Hebrews 10:1-18
Just a few nights ago I caught the movie Apocalypto, that Mel Gibson did in 2006. I was a little worried about watching it because I knew it was very violent. The story is about a time during the Mayan civilization. A man who lives as a quite farmer in the jungle is captured, along with others from his area, and taken to the Mayan capitol where they are to be sacrifices to the Mayan gods. The scenes are brutal to say the least. The young farmer is horrified at what he sees as he is dragged through the city. The behavior of the people is vile and disturbing. Here, we are witness to such a contrast between great Mayan architectural structures and the repulsive violence as one human being after another is ripped apart and thrown down the steps of the temple. ‘Hideous’ is not even a word that can describe the scene. ‘Pure evil’ might be.

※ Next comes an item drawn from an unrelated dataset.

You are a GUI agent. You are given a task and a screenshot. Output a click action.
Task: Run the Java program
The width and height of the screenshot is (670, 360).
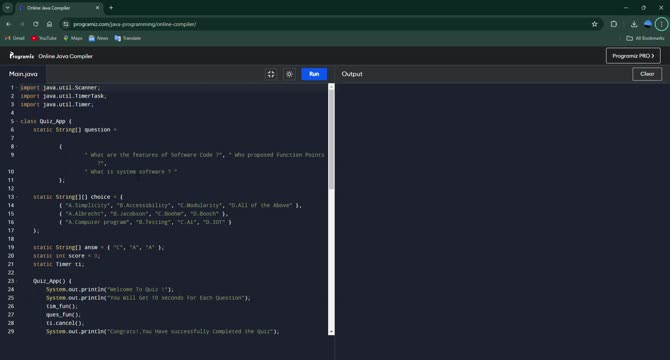tap(314, 74)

After watching this, I found that I was to write about this passage in Hebrews that deals with how sacrificing animals to God – the one true God—would no longer be necessary after Jesus came into the world. One has to wonder where sacrificing of anything came from, but it appears in all human history and, yes, even in the Bible. What was the purpose of sacrificial lambs, goats or humans? For many civilizations, it was appeasement of the gods. Which means that we as human beings have always desired to execute control over our world.
In today’s scripture, we are given the eyes to understand how “new” the covenant was with God that only Christ could initiate into this fallen world. And we need to start with that premise first: that the world was and is a fallen world. Of course, today, there are many who would argue with this idea. Indeed, our whole culture is quite sure that we are in a progressive, technical world and thus in some recesses of our thinking, we actually believe that we as humans can control things. We see our selves as higher up the ladder of human existence because of our infrastructures, cities, ability to instantly communicate, cure diseases, monitor the weather, and problem solve most anything. Yet, in truth, we are still as vulnerable as the shepherd in Christ’s time out on a field when the earthquakes, or storms take over a landscape. Tidal waves and hurricanes in recent years have left us in awe, that no government or technology can battle the forces that God sets in motion. What a wake up-call it has been to remember who built this earth and this universe. While evolutionists and scientists may clamor that there is no God, God keeps showing us that His power is never relinquished.
Our fallen world is fallen, not because of natural disasters, but because of our behavior towards our fellow human beings and how we live. I do not think that any of us can listen to the news or open a newspaper without being hit in the face day after day and hour after hour without observing the intensity of how crippled with darkness we have become, especially in the last 40 years. The world has always had trouble and history shows us many eras of terrible times, including the one in which Jesus was born into.
But here is the difference. When Jesus came into the world, no one had ever heard of him. His words had not shattered the air of humanity. His death on a cross and resurrection had not occurred. Here, in is this passage in Hebrews, we are given the key to the instruction about what made Jesus different in one more way then all the other prophets, and great teachers and religious men of His time or times that would come. First, because of who he was (the son of God) he could do something no one else could ever do or would do. He changed the arrangement between God and man. Not a small thing.
We all know that the second half of the Bible is the ‘new’ Testament. However, non Christians, non- believers and even some who call themselves Christian yet know very little of the Bible, do not grasp the significance of the “New” part of the New Testament. For most of them it is called “new” because it was written later, after Jesus left this earth and they think it is just the story of Jesus’ life. Let us think again about this. The reason it is called ‘new’ is not that it has nothing to do with the Old Testament, but rather because of the Old Testament, it is the fulfillment of all that came before. It is the pinnacle of what God had to say to us and it is the new contract with God, the new attitude, the new thinking, the new way to approach this awesome God who breathed fire into the world and dusted the earth with oceans. How incredible is that-- to have a God who sacrifices his son so that we can be washed clean of all that we are or are not!